Job: Copy the entries from the line containing "Screen dimensions: 1418x840" through the line containing "coord(973,22)", inclusive, changing "header" to "toolbar" and leaving everything else as it is. Leave the pictures out of your copy.

Extracted data:
════════════════════

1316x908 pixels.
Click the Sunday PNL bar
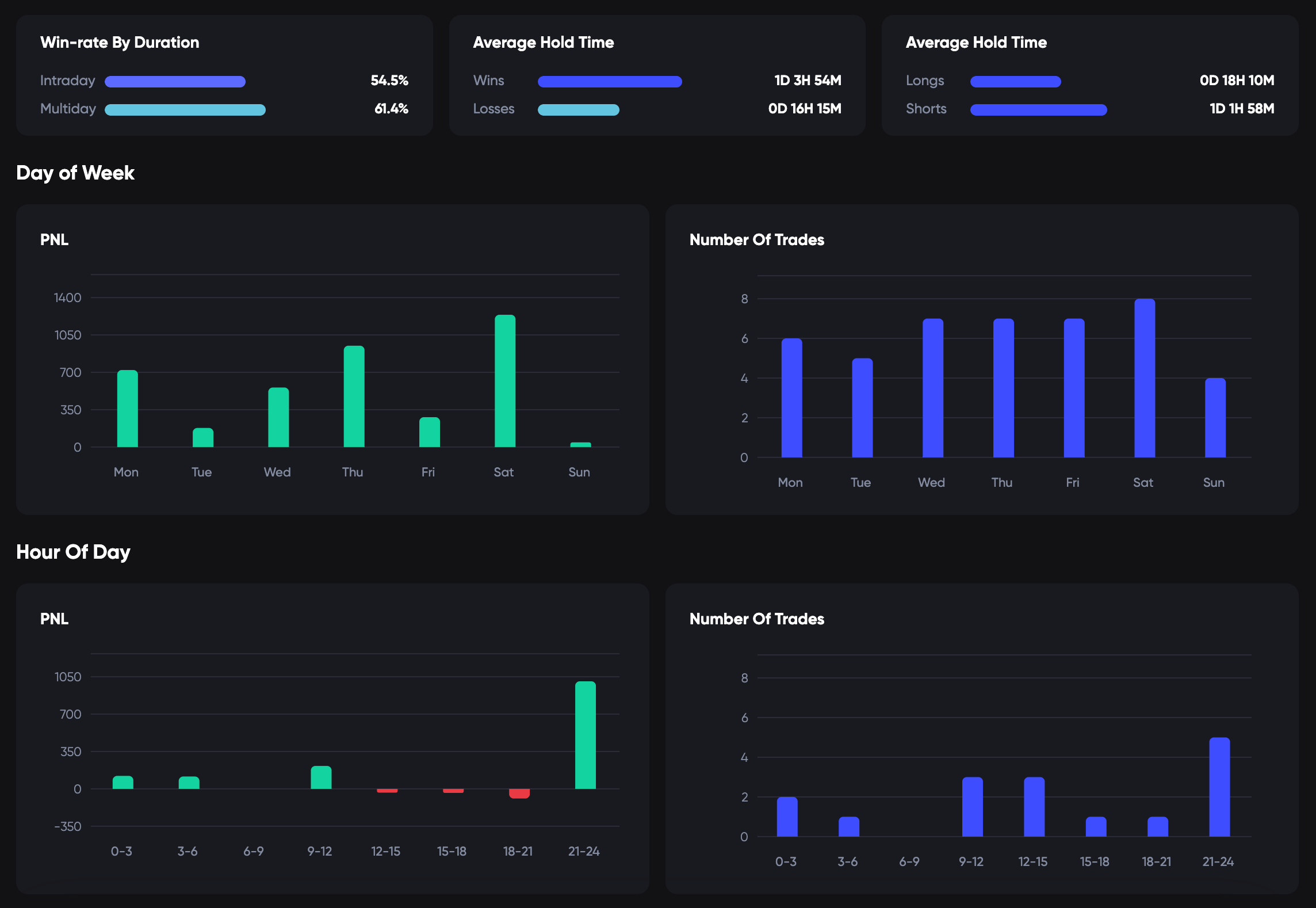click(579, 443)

════════════════════

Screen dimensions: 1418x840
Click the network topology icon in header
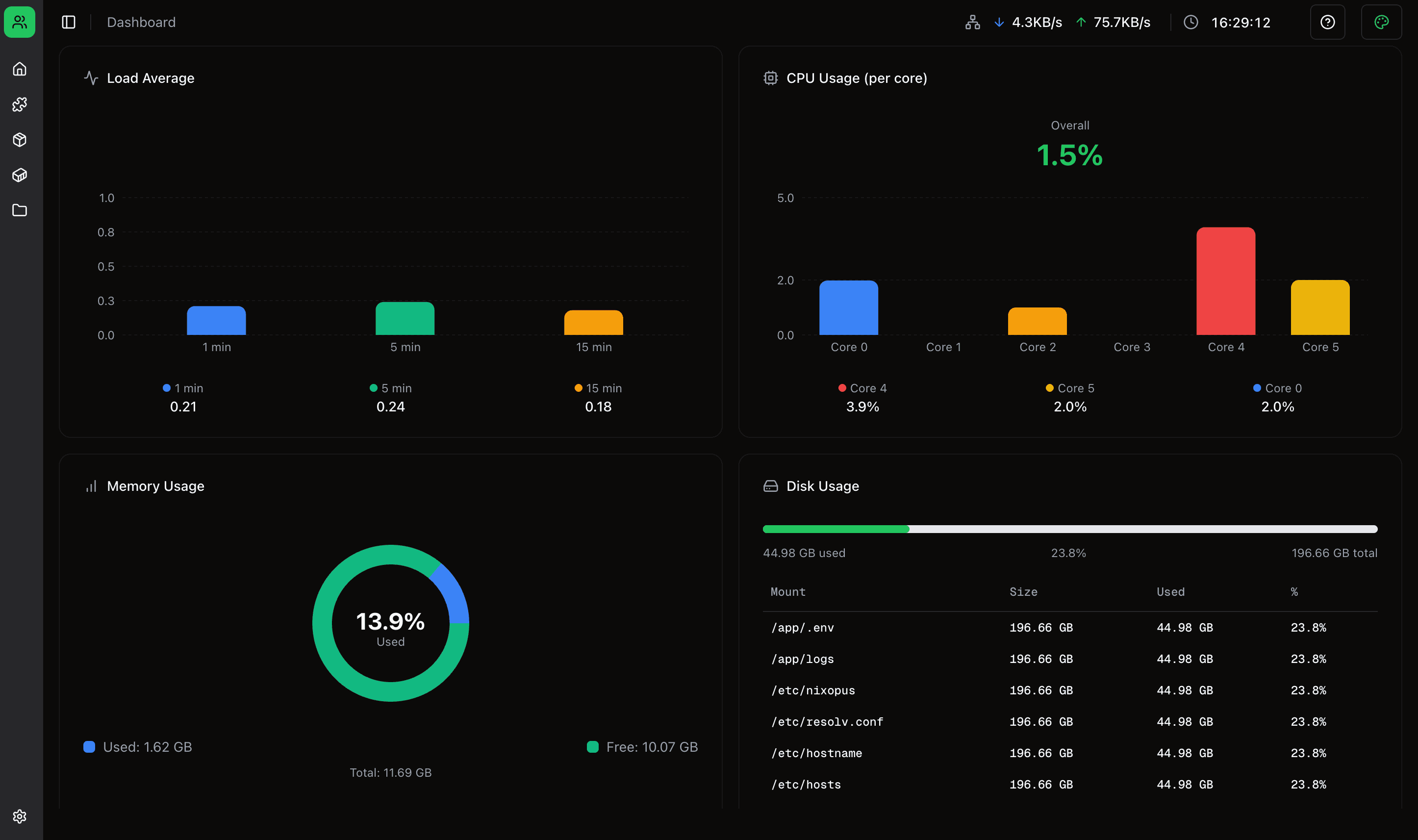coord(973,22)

════════════════════

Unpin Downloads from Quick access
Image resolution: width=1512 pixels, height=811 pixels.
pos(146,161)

════════════════════

Solution to this task:
Screen dimensions: 1418x840
Click the network topology icon in toolbar
coord(973,22)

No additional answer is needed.